• [Text provided]
The last few weeks have been tough for me. Work stuff, family stuff, figuring out the future stuff...well let's just say 4 am was becoming the new wake up and stay up time.

On Monday, a good friend took the time to listen to me for twenty minutes as I tried to piece together my scattered thoughts over the phone at work. We didn't come up with any grand solutions. But I was heard. The next day I woke up having slept through the whole night. Very lucky to have that friend.

A blog friend of mine, a very lovely, funny young woman spent the last year doing battle with breast cancer. She was generous and brave enough to share her experiences with us. I've learned so much from her decisions, her fear, her courage, her strength and her sense of humor through it all.

Well it looks like her treatments are over and the pathology reports have stamped her cancer free! I'm so friggin happy. I feel like I'm back in third grade and it's the first day of spring when everything is soggy, messy and filled with hope and possibility.

Friday, February 03, 2006

Big Mama Calls It Quits!

Benjamin will be eight years old in March.

I finally feel that time has come to retire as the resident "bad guy".

Ever since Ben could run around in the Tompkins Square Park, I've been routinely called upon to be the creature/villian/space alien who chases my little son and his friends around the playground as they squeal with excitement. Up and over monkey bars, swings, slides, black tops, lurking behind trees....

I want to retire from being

the Monster
Darth Vader
the Joker/Riddler/Cat Woman/Mr. Freeze
the Scarey Ghost
the Confederate Army (sorry southern friends)
the Central Powers (WWI)
the Axis Powers (WWII)

and of course "Big Mama", my persona when wrestling Ben on my bed while he pretends to be Mucha Lucha - the Mexican Wrestling Champ (as seen on Cartoon Network) with a red/white/blue leather wrestling mask brought from Mexico from his dear Uncle Mike...

• [Provided records]
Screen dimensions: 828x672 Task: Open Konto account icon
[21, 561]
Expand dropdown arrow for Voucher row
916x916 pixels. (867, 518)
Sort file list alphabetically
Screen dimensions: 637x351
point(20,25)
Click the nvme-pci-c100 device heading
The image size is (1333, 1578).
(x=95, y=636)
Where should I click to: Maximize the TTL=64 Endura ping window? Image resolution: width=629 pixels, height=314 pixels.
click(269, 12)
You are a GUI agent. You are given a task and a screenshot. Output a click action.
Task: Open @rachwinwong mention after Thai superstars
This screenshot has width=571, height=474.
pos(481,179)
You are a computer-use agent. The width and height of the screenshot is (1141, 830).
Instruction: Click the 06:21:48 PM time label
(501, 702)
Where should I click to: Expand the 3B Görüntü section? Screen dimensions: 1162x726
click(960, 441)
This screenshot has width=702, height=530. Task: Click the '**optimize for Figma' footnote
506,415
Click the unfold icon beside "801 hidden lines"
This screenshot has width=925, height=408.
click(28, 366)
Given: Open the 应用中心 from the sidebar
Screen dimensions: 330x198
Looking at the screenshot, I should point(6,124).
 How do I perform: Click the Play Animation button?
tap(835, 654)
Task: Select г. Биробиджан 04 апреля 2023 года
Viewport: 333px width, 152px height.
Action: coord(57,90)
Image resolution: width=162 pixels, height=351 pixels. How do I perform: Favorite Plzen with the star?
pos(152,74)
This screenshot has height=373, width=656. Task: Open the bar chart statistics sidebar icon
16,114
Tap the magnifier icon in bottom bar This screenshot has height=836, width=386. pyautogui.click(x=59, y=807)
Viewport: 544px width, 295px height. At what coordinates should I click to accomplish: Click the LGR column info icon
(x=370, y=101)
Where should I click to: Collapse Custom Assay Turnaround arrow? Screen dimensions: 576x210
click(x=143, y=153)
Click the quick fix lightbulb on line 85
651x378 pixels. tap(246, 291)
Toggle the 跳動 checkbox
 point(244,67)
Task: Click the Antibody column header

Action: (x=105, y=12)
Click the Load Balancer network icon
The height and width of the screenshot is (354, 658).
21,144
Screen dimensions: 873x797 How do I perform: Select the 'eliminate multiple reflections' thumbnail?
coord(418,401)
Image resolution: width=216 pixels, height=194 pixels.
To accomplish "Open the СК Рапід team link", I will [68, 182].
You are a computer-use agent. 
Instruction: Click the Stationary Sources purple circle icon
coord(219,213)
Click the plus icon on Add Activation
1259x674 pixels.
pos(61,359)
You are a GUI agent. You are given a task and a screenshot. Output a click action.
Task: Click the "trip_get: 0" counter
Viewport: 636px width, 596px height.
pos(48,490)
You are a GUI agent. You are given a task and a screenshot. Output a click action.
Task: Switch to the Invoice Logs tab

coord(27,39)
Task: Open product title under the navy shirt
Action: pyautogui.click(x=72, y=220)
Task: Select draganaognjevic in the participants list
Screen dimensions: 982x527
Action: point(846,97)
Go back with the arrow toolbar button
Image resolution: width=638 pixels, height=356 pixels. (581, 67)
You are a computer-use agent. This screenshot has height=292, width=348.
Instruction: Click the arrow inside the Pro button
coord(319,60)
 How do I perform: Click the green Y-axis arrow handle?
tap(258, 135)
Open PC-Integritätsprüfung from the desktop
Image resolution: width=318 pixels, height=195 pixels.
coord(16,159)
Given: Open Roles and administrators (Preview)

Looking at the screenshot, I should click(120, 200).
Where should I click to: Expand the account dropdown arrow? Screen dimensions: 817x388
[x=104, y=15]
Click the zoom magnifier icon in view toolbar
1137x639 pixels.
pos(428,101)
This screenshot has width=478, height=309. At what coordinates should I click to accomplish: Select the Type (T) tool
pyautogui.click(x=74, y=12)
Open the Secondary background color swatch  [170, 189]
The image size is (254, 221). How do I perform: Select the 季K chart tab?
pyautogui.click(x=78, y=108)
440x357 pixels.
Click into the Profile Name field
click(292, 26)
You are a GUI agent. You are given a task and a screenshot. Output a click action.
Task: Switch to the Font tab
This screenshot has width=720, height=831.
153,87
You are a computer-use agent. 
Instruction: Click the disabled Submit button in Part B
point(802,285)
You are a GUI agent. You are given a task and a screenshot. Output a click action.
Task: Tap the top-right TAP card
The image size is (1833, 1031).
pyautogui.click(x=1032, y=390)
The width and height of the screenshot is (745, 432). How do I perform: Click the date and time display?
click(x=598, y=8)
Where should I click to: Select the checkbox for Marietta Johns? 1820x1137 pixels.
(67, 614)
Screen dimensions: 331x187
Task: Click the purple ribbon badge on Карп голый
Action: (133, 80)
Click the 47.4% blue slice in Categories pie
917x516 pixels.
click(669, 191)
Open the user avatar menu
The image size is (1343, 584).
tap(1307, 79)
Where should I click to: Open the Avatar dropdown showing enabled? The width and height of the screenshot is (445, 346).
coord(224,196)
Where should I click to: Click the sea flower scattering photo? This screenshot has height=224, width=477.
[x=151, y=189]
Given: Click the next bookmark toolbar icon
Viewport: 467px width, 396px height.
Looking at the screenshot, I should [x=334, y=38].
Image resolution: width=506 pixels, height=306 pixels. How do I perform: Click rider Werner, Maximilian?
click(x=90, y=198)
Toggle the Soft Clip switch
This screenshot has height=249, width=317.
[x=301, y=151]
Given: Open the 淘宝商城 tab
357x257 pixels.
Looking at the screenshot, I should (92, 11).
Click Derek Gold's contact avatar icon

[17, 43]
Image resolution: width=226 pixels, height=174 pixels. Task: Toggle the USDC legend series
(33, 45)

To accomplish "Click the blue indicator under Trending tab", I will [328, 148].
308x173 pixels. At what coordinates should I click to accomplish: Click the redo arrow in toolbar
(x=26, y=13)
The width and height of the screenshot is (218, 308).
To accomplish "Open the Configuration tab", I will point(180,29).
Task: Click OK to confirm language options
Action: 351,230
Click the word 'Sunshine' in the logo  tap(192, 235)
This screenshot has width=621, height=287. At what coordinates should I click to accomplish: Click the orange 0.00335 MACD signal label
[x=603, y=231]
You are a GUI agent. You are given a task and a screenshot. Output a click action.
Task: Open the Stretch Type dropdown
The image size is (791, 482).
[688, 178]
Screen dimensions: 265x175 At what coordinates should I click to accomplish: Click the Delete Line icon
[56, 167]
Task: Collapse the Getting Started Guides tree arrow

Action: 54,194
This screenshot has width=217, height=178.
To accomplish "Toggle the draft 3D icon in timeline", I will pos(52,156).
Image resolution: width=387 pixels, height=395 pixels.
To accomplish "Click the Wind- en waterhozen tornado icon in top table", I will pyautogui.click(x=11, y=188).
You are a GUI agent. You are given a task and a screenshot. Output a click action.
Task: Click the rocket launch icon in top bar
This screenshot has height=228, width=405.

• [Tasks to perform]
[1] According to the blog post, how old will Benjamin turn in March?
[2] List every role in the blog post's list that follows "I want to retire from being".
[3] Reproduce the blog post from "Benjamin will be" up to and including "Central Powers (WWI)".

• [Solutions]
[1] Eight years old.

[2]
the Monster
Darth Vader
the Joker/Riddler/Cat Woman/Mr. Freeze
the Scarey Ghost
the Confederate Army (sorry southern friends)
the Central Powers (WWI)
the Axis Powers (WWII)

[3]
Benjamin will be eight years old in March.

I finally feel that time has come to retire as the resident "bad guy".

Ever since Ben could run around in the Tompkins Square Park, I've been routinely called upon to be the creature/villian/space alien who chases my little son and his friends around the playground as they squeal with excitement. Up and over monkey bars, swings, slides, black tops, lurking behind trees....

I want to retire from being

the Monster
Darth Vader
the Joker/Riddler/Cat Woman/Mr. Freeze
the Scarey Ghost
the Confederate Army (sorry southern friends)
the Central Powers (WWI)